People talk of spin-offs from NASA and the Apollo program, but once you get beyond Tang and velcro, I’m not sure what that comes to, and a one-off use isn’t front-running, the spin-offs are accidental.
The archetype for this has to be DARPA and the Internet, but the commercial version actually took off a decade before the military got around to using it for anything, so the focused DARPA R&D contracts were never really front-running, and one can argue that the real enabler was the thirty-year development of IC technology that happened first in the commercial areas (look up the term COTS).
So, this is very nearly a myth, as far as I can tell, unless you’d like to offer some examples.
There’s a big difference between new technology that adds something to capability, and buying the same or a worse product for many times the cost because it was produced differently. The comparison between transistors and bio diesel is plain silly. Seems to me that what these stupid projects do is simply waste scarce defense dollars- which, while from the left’s view isn’t as good as transfering them to welfare, still weakens that nasty military, meanwhile transferring wealth to it’s cronies in the green movement.
This is an old trick from the Dems- spending DOD money on various social causes with earmarks and still claiming to support national defense.
Well, to keep up the green dream, and thereby bend the cost curve down, perhaps conscription is in order?

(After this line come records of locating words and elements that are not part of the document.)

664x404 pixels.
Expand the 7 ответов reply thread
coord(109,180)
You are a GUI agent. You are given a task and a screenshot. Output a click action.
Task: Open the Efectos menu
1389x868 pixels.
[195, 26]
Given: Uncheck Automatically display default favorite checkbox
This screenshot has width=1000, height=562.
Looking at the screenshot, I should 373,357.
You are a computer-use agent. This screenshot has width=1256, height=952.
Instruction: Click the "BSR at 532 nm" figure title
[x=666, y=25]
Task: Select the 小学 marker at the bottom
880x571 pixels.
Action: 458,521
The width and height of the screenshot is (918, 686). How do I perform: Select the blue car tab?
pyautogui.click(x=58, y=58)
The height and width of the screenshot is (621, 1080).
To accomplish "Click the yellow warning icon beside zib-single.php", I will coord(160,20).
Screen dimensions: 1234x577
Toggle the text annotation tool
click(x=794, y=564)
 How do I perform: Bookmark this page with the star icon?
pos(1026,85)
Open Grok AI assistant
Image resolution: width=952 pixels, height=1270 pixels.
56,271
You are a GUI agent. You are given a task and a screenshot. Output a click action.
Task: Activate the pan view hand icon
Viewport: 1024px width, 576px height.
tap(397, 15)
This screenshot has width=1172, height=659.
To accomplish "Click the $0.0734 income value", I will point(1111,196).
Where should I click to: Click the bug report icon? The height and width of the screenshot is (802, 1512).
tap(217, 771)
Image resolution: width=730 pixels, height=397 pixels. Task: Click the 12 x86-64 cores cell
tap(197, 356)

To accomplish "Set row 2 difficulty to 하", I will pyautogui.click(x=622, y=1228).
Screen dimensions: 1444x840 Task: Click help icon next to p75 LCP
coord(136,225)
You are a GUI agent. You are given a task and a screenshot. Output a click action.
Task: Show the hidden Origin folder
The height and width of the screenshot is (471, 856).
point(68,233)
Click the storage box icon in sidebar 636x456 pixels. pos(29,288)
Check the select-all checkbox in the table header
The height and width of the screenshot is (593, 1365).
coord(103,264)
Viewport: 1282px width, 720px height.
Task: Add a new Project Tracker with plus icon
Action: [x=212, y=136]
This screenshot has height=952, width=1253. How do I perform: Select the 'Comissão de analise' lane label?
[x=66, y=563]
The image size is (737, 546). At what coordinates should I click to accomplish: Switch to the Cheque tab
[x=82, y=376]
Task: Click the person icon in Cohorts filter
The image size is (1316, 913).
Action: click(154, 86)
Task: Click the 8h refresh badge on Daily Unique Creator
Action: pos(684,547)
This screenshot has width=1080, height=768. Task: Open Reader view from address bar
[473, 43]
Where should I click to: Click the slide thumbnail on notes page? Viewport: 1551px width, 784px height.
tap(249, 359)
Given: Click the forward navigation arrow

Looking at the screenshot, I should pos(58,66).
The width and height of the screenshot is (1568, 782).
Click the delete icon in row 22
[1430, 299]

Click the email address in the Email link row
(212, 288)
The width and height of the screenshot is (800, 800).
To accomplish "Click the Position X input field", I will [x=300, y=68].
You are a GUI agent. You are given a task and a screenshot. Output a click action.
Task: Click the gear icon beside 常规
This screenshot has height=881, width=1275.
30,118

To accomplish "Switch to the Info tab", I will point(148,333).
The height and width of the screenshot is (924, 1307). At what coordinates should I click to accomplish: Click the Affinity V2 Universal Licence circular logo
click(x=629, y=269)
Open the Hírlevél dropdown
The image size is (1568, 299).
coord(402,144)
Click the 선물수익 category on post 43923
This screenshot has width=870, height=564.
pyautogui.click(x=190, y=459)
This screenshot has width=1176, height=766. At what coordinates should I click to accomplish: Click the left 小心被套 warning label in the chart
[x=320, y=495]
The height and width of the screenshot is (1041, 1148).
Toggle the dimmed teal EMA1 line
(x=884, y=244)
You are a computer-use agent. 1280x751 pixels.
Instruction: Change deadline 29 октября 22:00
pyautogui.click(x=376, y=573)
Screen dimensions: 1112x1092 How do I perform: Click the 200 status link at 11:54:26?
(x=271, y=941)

A conscripted military should achieve a 50 percent reduction in personnel costs, wage costs that make up 90 percent of the military budget. Besides, no one wants to get overpriced, over-educated, expensive soldiers killed for oil, so draft those GED qualified economic zeros to die for those green energy inputs.
might as well arm them with pepper spray as well while we’re at it
It takes $59/gallon jet-one to fly around those $1,000 toilet seats.
If it’s green energy we’re after, I suppose we could put the navy back under sail.
But it was part of the same Pentagon push, which has escalated under the administration of President Barack Obama, to adopt green solutions to rising fuel costs.
Only in the hallowed halls of government can buying fuel at ten times its normal cost be considered the solution to rising fuel costs. Yowza.
Wait until some device fails because of that new fuel, and an airman or sailor is killed or injured.
Oh, can’t happen, we have safeguards in place, blah, blah, blah.
I suppose the next move will be,Pres Obama giving Gevo Inc. half a billion dollars to build a plant in Sweden to make this green fuel.